Take for example the Nissan Altima 2WD gets 3.1 gallons/100 miles while the Nissan Altima AWD gets 3.3 gallons/100 miles. The fuel consumption is larger vehicles like the Mazda CX-9 or the GMC Yukon. Four-wheel drive vehicles also consume more gas than AWD vehicles. 

 

Is AWD and 4WD Worth The High Price Tag?

It's no secret that AWD and 4WD vehicles cost considerably more money to own. Complex drivetrains with functionality come with a high price tag which is why manufacturers tend to offer AWD and 4WD as an optional upgrade. Upgrading to a trim level that includes AWD or 4WD can cost a few thousand dollars extra. Luxury automakers like Audi and BMW only design most of their vehicles with standard all-wheel drive. Subaru brand was formulated around only offering vehicles that utilize AWD. 

 

All-wheel drive and four-wheel drive vehicles are all-around great cars. They may be worth the high price tag if you live in a remote area or you reside on the East Coast where the weather can get really bad during the winter months. It’s always good to know that if you need the extra backup in traction that it’s right there waiting for you. A lot of seasoned drivers prefer AWD and 4WD vehicles. 

 

Common Questions

Q: Which is better: AWD or 4WD?

Both AWD and 4WD provide way better traction than a 2WD vehicle when driving in winter weather. AWD and 4WD can both handle snow and ice covered roads. However, for big snow rifts and icy hills, a 4WD vehicle is highly recommended and more capable. Although an AWD truck or SUV has towing and hauling capabilities a 4WD is more ideal for heavy loads.

 

Q: Are SUVs and trucks only designed with AWD or 4WD?

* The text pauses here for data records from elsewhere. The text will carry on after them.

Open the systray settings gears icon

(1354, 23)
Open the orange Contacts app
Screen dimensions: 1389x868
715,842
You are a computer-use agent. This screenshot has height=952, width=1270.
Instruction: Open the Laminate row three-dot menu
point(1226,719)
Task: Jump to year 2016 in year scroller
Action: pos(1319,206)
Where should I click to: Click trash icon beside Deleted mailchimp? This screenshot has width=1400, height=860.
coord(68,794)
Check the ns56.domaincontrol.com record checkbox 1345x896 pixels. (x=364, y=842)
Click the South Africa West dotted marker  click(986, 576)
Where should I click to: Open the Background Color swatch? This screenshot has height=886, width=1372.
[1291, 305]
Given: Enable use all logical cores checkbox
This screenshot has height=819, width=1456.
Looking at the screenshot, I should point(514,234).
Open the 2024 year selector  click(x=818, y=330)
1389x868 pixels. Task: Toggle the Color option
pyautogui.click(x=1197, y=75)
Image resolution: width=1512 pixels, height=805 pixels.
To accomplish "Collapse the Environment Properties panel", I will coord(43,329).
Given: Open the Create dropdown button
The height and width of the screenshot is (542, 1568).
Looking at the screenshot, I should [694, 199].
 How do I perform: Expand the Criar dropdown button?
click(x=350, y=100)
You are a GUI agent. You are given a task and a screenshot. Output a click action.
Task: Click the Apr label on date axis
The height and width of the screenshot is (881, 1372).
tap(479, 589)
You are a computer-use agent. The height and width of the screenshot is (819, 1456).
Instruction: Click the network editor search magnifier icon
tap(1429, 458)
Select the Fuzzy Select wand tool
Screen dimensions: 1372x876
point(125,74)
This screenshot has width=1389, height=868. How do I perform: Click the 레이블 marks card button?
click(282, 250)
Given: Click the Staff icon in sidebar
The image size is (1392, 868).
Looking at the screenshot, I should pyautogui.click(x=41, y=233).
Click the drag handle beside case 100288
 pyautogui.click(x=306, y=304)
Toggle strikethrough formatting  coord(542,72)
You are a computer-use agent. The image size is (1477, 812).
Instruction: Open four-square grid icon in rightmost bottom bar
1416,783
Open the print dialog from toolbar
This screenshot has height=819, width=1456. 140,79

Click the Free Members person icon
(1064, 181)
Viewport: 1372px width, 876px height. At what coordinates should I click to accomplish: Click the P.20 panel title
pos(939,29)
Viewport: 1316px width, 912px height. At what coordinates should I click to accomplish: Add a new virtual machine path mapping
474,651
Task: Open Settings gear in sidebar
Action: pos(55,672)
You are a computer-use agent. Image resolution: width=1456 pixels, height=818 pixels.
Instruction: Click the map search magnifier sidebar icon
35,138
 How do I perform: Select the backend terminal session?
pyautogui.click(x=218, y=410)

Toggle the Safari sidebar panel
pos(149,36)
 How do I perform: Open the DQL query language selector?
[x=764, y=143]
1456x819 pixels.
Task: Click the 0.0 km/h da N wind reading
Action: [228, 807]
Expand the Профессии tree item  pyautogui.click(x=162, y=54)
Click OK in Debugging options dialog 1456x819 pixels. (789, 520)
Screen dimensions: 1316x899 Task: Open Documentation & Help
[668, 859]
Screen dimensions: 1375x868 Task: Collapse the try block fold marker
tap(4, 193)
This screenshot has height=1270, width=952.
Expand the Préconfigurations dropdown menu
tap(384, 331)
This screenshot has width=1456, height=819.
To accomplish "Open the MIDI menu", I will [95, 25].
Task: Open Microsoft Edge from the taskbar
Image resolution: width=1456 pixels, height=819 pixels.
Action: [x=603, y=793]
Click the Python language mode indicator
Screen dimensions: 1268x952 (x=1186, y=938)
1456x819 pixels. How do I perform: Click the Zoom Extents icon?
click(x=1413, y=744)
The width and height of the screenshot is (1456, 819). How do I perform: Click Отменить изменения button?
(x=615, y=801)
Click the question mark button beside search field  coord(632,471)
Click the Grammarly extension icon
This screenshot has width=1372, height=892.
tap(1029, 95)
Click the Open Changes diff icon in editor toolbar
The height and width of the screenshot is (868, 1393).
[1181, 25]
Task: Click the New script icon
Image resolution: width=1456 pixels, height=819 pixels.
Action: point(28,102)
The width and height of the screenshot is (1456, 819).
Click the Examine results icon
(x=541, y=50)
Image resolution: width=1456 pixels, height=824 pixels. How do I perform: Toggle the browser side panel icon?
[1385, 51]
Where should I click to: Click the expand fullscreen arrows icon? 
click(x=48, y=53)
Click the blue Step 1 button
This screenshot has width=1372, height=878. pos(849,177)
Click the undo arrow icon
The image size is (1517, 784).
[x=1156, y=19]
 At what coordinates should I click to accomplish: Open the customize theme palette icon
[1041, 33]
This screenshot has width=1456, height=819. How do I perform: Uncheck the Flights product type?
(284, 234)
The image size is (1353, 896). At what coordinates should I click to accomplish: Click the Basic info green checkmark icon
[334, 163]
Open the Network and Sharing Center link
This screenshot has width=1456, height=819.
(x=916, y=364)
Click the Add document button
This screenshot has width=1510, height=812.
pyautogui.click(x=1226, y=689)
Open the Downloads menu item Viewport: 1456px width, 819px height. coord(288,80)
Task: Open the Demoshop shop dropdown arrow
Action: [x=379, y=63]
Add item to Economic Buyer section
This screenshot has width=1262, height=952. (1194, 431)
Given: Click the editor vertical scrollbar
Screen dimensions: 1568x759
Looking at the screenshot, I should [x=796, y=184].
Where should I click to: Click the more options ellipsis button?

SUVs and trucks with AWD and 4WD are dominating the roads. Regardless, automakers are still building standard passenger cars with AWD. Trucks and large SUVs are typically manufactured with 4WD.

 

Q: Are AWD cars faster?

AWD improves a car’s ability to accelerate on slippery roads safely while decreasing your chances of spinning or skidding. 

 

Q: Can you drive in 4WD all the time?

4WD isn't designed to be used all the time. It’s only activated or triggered when driving on rugged terrain or when road conditions become slippery or muddy.